The host agent (zwrm-agent) runs on each worker host in a multi-host cluster. It receives gRPC commands from the control plane to start, stop, and destroy VMs, pulls images from the control plane’s registry, and reports resource usage via heartbeats.
CLI flags
| Flag | Default | Description |
|---|
-config | /etc/zwrm/agent.toml | Path to agent config file |
-host-id | from config | Override host ID |
-grpc-port | from config | Override gRPC listen port |
-control-plane-url | from config | Override control plane URL |
CLI flags override config file values when provided.
Configuration
host_id = "" # Auto-generated UUID if empty
grpc_port = 9090
control_plane_url = "http://127.0.0.1:8080"
license_key = ""
region = "" # Defaults to "default" on control plane
datacenter = "" # Defaults to "default" on control plane
capacity_cpus = 4 # Advertised CPU capacity
capacity_memory_mb = 8192 # Advertised memory (MB)
image_cache_dir = "/var/lib/zwrm/image-cache"

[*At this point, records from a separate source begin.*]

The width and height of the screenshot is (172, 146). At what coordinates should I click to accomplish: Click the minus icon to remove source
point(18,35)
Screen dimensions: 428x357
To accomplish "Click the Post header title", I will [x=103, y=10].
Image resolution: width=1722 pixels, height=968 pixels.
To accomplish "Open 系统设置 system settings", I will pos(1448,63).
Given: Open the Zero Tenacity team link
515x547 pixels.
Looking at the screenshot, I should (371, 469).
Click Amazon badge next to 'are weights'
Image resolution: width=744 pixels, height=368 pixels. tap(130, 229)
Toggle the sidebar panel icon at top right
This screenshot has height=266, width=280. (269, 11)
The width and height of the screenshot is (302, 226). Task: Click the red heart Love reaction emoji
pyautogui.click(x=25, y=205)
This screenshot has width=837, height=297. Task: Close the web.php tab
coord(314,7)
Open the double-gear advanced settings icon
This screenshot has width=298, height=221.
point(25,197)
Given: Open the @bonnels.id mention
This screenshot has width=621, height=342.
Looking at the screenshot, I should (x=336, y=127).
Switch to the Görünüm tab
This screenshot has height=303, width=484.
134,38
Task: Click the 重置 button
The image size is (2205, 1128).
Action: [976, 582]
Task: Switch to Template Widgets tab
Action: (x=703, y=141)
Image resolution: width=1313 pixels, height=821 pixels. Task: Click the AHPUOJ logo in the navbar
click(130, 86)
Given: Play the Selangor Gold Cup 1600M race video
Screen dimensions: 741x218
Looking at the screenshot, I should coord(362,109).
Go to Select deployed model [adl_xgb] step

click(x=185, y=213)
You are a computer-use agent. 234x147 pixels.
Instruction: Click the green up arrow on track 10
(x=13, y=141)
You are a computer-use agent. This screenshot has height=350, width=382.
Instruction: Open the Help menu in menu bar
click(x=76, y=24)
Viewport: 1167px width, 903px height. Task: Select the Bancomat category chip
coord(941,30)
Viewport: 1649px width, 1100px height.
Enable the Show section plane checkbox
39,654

image_cache_max_gb = 20 # Max cache size before LRU eviction
If host_id is empty, a UUID is auto-generated and persisted back to the config file.
The install script auto-detects CPU count and memory from the system and writes them to agent.toml.
Systemd service
Create /etc/systemd/system/zwrm-agent.service:
[Unit]
Description=ZWRM Agent
After=network.target
[Service]
Type=simple
ExecStart=/usr/local/bin/zwrm-agent -config /etc/zwrm/agent.toml
Restart=on-failure
RestartSec=5
User=root
Environment=PATH=/usr/local/sbin:/usr/local/bin:/usr/sbin:/usr/bin:/sbin:/bin
StandardOutput=journal
StandardError=journal
SyslogIdentifier=zwrm-agent
[Install]
WantedBy=multi-user.target
sudo systemctl daemon-reload
sudo systemctl enable --now zwrm-agent
sudo journalctl -u zwrm-agent -f
Registration and heartbeat
Registration
On startup, the agent registers with the control plane via HTTP:
POST {control_plane_url}/v1/internal/hosts/register
The payload includes host ID, hostname, region, datacenter, IP address, gRPC port, and capacity. The agent’s outbound IP is auto-detected. Registration retries with exponential backoff (1s initial, 30s max) until success.
Heartbeat
Every 10 seconds, the agent sends a heartbeat:
POST {control_plane_url}/v1/internal/hosts/{host_id}/heartbeat
The heartbeat includes machine count (from /proc/*/cmdline), allocated memory (from /proc/meminfo), and allocated CPUs.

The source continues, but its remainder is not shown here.